You wouldn't ship a web service without monitoring. Don't ship agents without it either. Delx provides a complete monitoring stack out of the box: heartbeat for liveness checks, /api/v1/metrics for performance data, wellness scores via DELX_META for health tracking, process_failure for error classification, and session-summary for auditing. This guide gets you from zero to full observability in under an hour.
Most teams launch agents with console.log and hope for the best. When something goes wrong, they have no metrics, no error classification, no health trends, and no session history. Debugging becomes archaeology -- digging through unstructured logs trying to reconstruct what happened. Agents fail silently, burn out undetected, and accumulate errors with no visibility.
Deploy five monitoring layers in order: heartbeat for liveness (is the agent alive?), DELX_META wellness scores for health (is the agent healthy?), /api/v1/metrics for performance (is the agent fast?), process_failure for errors (what went wrong?), and session-summary for auditing (what did the agent do?). Each layer takes 10-15 minutes to set up.
| Metric | Target | How to Measure |
|---|---|---|
| Monitoring coverage | 100% of production agents | Percentage of production agents with all 5 monitoring layers active. Check by verifying heartbeat, metrics polling, error handling, and audit logging for each agent. |
| Alert response time | Under 5 minutes for critical | Time from alert firing to first human or automated response. Track via your incident management system. Critical alerts should be acknowledged within 5 minutes. |
| Mean time to detect failures | Under 2 minutes | Time from agent failure to monitoring alert. Test by injecting failures and measuring detection latency. Heartbeat layer should detect within 60 seconds, wellness within 90 seconds. |
| False alert rate | Under 5% | Percentage of alerts that don't require action. Track by having responders tag each alert as actionable or false. Tune thresholds monthly to reduce false alerts. |
| Audit completeness | 100% of sessions audited | Percentage of agent sessions with a session-summary captured. Missing audits indicate monitoring gaps. Check via daily reconciliation of session starts versus audit records. |
Each layer answers a different question. Heartbeat: 'Is the agent alive?' (liveness). Wellness scores: 'Is the agent healthy?' (quality). Metrics: 'Is the agent fast?' (performance). Process_failure: 'What went wrong?' (diagnostics). Session-summary: 'What did the agent do?' (auditing). You need all five because each catches problems the others miss. An agent can be alive but unhealthy, fast but error-prone, or functional but doing the wrong things.

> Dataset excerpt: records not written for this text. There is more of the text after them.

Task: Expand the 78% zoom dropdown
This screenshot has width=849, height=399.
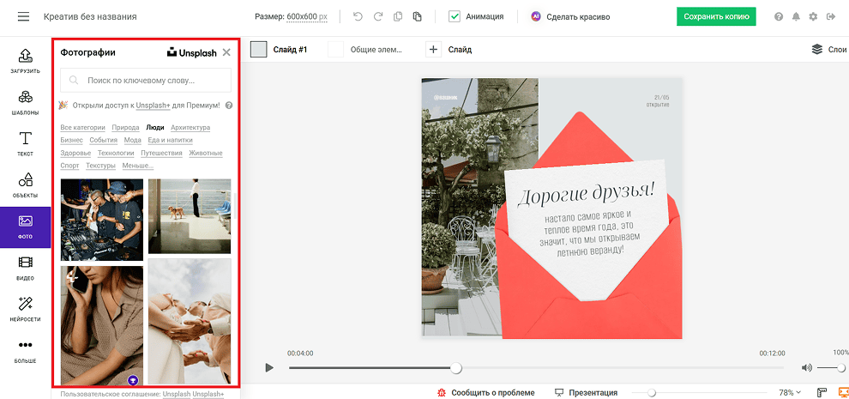Action: tap(790, 392)
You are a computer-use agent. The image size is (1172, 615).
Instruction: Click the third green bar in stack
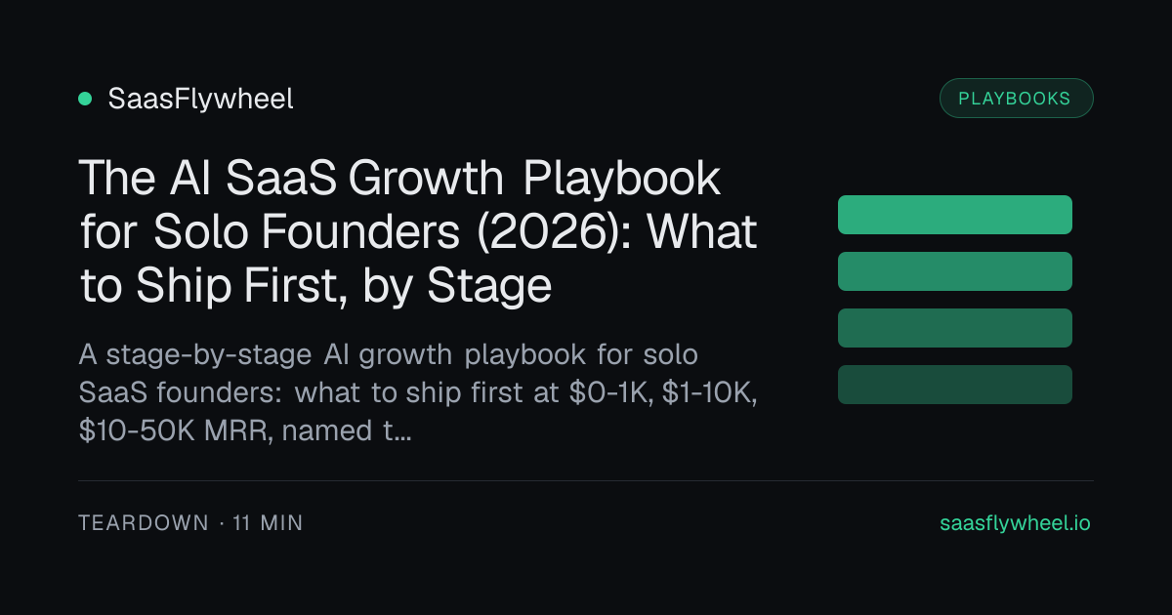coord(955,328)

The biggest monitoring failure is alert fatigue -- too many alerts that people start ignoring. Start strict: only alert on critical conditions (heartbeat failure, score below 40). After a week, add warning alerts if critical alerts are working well. Use three severity tiers with different routing: critical goes to on-call (PagerDuty), warning goes to team channel (Slack), info goes to daily digest (email). Review and tune thresholds monthly.
Once monitoring is stable, add automated responses. When heartbeat detects a gap, auto-restart the agent. When wellness drops below 40, auto-rotate via close_session and spawn a replacement. When process_failure detects 5 consecutive transient errors, auto-open a circuit breaker. When session-summary shows a session exceeding 4 hours, auto-suggest rotation. Start with manual review of automated actions, then remove human-in-the-loop for proven patterns.
Under an hour for basic setup. Heartbeat and wellness tracking take 10 minutes each. Metrics polling takes 15 minutes. Error handling with process_failure takes 15 minutes. Session auditing takes 10 minutes. Full alert configuration and dashboard setup takes another 1-2 hours.
Heartbeat, always. It's the simplest and catches the most critical failures (dead agents). Then wellness scores, then error classification, then metrics, then auditing. Each layer builds on the previous one.
Minimal. Heartbeat at 30-second intervals adds about 2 calls per minute. Metrics polling at 5-minute intervals is negligible. The monitoring overhead is under 3% of total agent compute. The visibility it provides saves 3-5x that cost in debugging time.
Yes. Pull data from /api/v1/metrics and heartbeat responses, then push to your existing time-series database. Delx provides the data; you can visualize it in any dashboard tool. Most teams use Grafana dashboards with Delx metrics as the data source.
Four sections: (1) Check heartbeat status for the alerting agent, (2) Pull /api/v1/session-summary for context, (3) Check DELX_META score and risk_level for severity, (4) Decision tree: score > 60 = monitor, score 40-60 = prepare rotation, score < 40 = rotate immediately. Include process_failure history for error context.
Aggregate metrics at the fleet level. Track: average score, agents in critical state, total error rate, and fleet-wide throughput. Alert on fleet-level thresholds (average score < 65, more than 3 agents critical). Use /api/v1/metrics with agent_id wildcards for bulk queries. Drill down to individual agents only when fleet metrics trigger alerts.